DOCUMENT SEGMENT:

◆ ◆ ◆ ◆

Watson also appears to have sprung the Houston offense to life, although the fact that O’Brien opted to start Tom Savage over Watson after the preseason has to make Texans fans wonder what exactly the former Patriots offensive coordinator was watching. Watson’s ability as a runner has forced opposing linebackers to hesitate and created running lanes for what has been a moribund Houston running game under Miller, with D’Onta Foreman helping shoulder some of the load as both a runner and checkdown receiver.

The rookie first-rounder isn’t consistent yet, and turnovers are a concern — Watson fumbled twice and threw an ugly interception off his back foot before adding another pick on a Hail Mary at the end of the game — but he offers infinitely more upside compared to Savage. The 35-yard pass Watson completed to Ryan Griffin across his body from the numbers on one side of the field to the other on second-and-22 was one of the most impressive passes of the day.

As for the Patriots, the concern has to be that several of their stars aren’t playing very well this season. Devin McCourty, the leader of what was supposed to be one of the best secondaries in football, has been a mess and was victimized for at least one touchdown pass on Sunday. Solder has been out of sorts all season. You have to assume they’ll figure things out, given that the Patriots always do over the course of the campaign, but this isn’t the Pats team people expected might flirt with a 16-0 record.

Philadelphia Eagles 27, New York Giants 24

Excitement Index: 6.21

Since 1994, kickers have gone 15-for-71 on attempts between 60 and 65 yards. With the game on the line in the fourth quarter and overtime, those same kickers were 4-of-21 before injury fill-in Jake Elliott atoned for an earlier miss from 52 by hitting a 61-yarder to beat the division rival Giants and cap a thrilling second half.

This is the 10th anniversary of the Super Bowl XLII-winning Giants, who started 0-2 and trailed 17-3 at halftime in Week 3 at their division rivals in Washington before frantically turning things around in the second half to pull out a late victory en route to a six-game winning streak. Eli Manning seemed to leave it even later this time around, but this time, luck wasn’t on the Giants’ side.

◆ ◆ ◆ ◆

DATA LINES:
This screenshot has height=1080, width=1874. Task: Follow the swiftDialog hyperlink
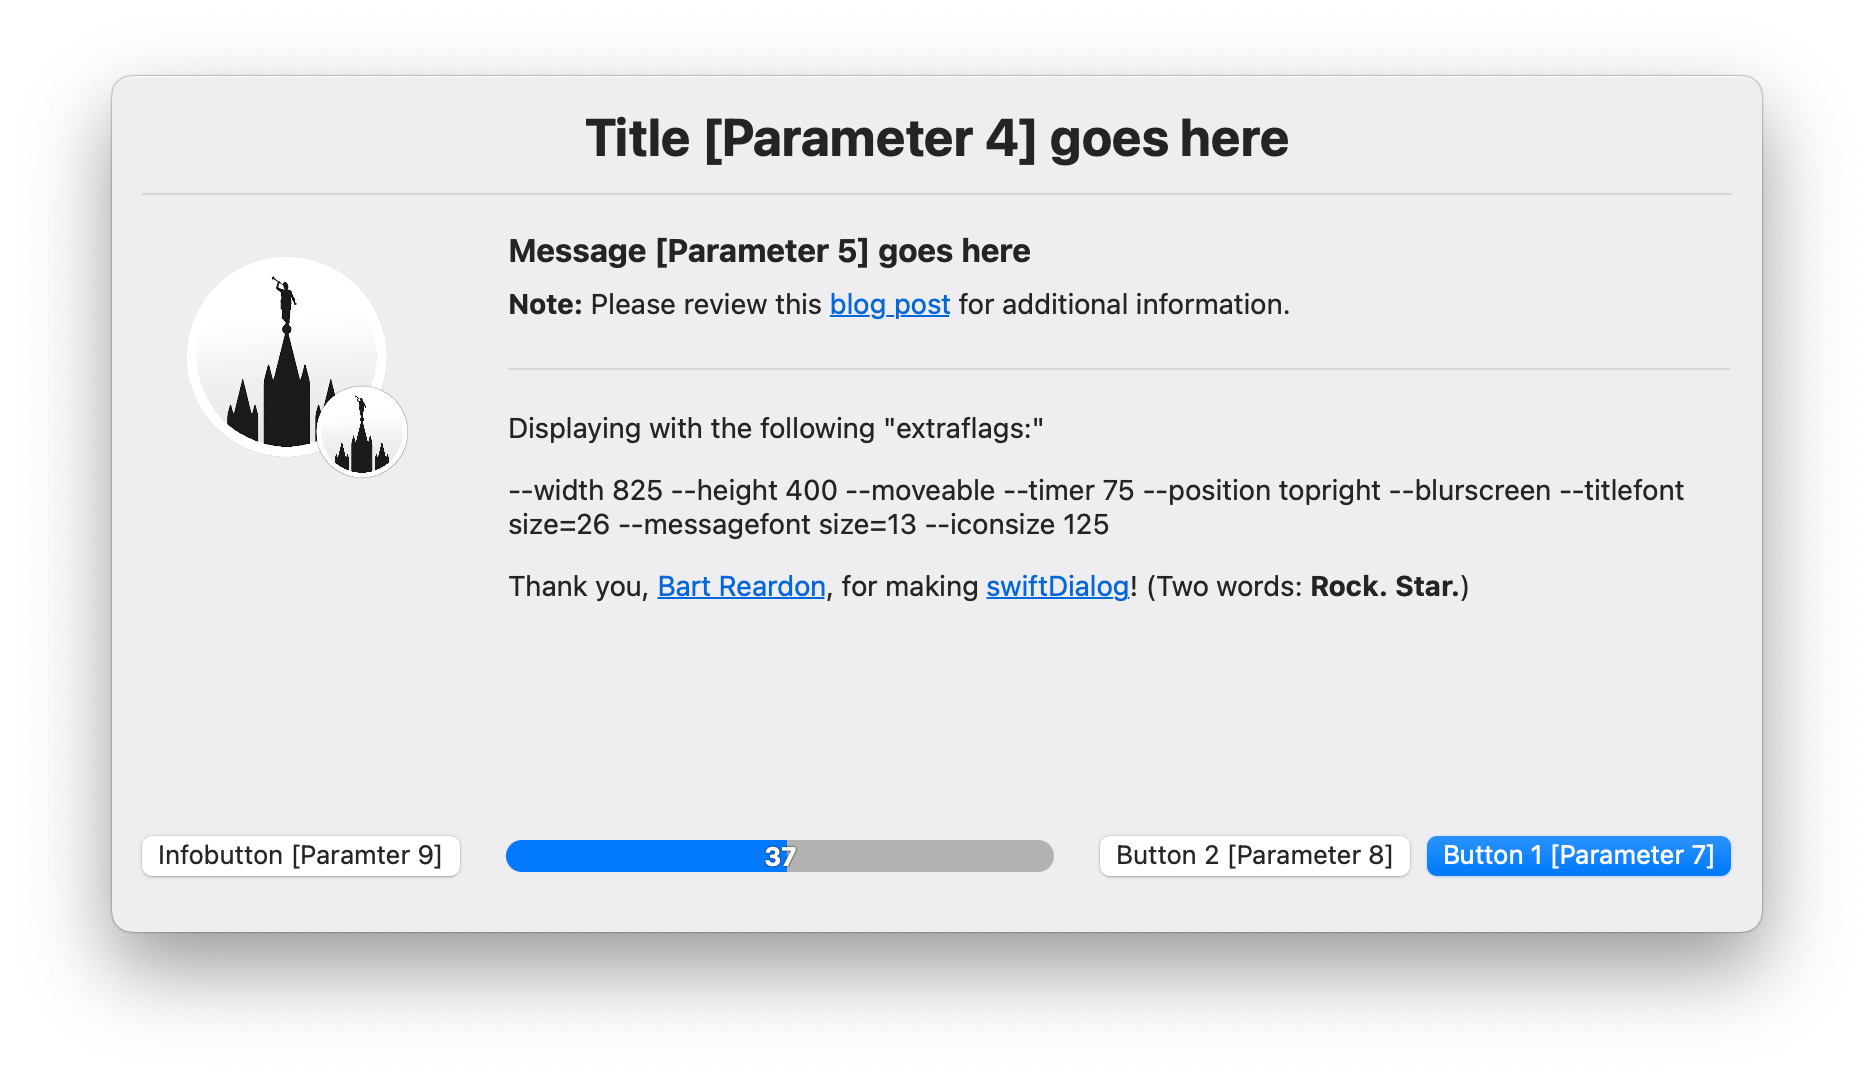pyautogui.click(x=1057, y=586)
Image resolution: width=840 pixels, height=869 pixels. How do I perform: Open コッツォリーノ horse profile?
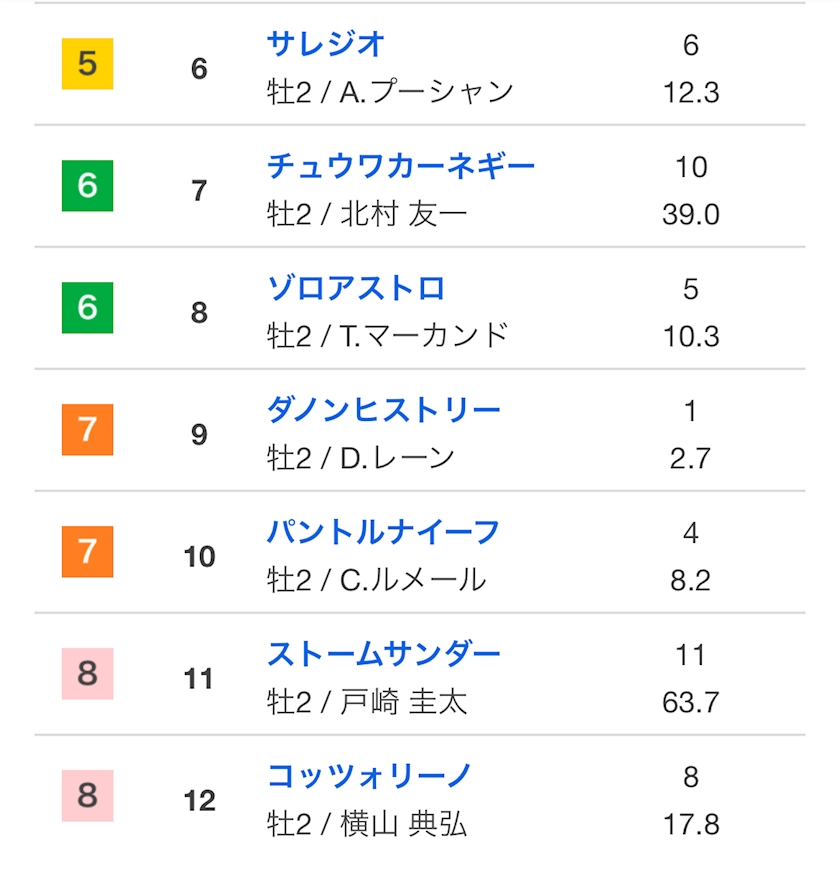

◆ ◆ ◆ ◆

TASKS AND EXERCISES:
1 > Retype the stretch of the football recap from "As for the Patriots, the" through "a 16-0 record.".
2 > Extend the football recap, picking up right after its final sentence.

FINAL RESULTS:
1 >
As for the Patriots, the concern has to be that several of their stars aren’t playing very well this season. Devin McCourty, the leader of what was supposed to be one of the best secondaries in football, has been a mess and was victimized for at least one touchdown pass on Sunday. Solder has been out of sorts all season. You have to assume they’ll figure things out, given that the Patriots always do over the course of the campaign, but this isn’t the Pats team people expected might flirt with a 16-0 record.

2 >
Although the Giants were down 14-0 when they took over on their 45-yard line after an ugly Donnie Jones punt with 14:49 left to go in the fourth quarter, it would be fair to say they had been knocking on the door for a while. Their running game had been functionally useless for most of the day, but coach Ben McAdoo had been both conservative and aggressive with little luck. The Giants punted twice from Philadelphia’s side of the field in the first quarter, lost the ball on a pair of Manning interceptions, and were stopped on downs twice in the red zone, including a pair of plays from the three-inch line at the end of the first half.

The Eagles were limited by injuries, with the secondary down three would-be contributors in Ronald Darby, Jaylen Watkins and Corey Graham. By the end of the first half, star defensive tackle Fletcher Cox and every-down linebacker Jordan Hicks were done for the day. The Giants eventually took advantage. Their drive from midfield to start the fourth quarter set up Odell Beckham Jr. for a devastating double-move past Jalen Mills for one score.

After Landon Collins forced Zach Ertz to fumble and the Giants recovered, it didn’t take long for New York to tie it up. The Eagles’ secondary couldn’t bring down Orleans Darkwa on a 20-yard run, which set up Beckham on a fake slant-and-fade past Mills to tie the score.

On the next possession the Eagles punted, and two plays later, the Giants led. Manning hit a tight window on a play-action pass and found Sterling Shepard for what should have simply been a first down, only for third-string safety Chris Maragos to crash in with a terrible angle and miss his tackle. Maragos’ miss knocked Patrick Robinson off Shepard’s trail, which was all the space the second-year receiver needed to put the Giants ahead.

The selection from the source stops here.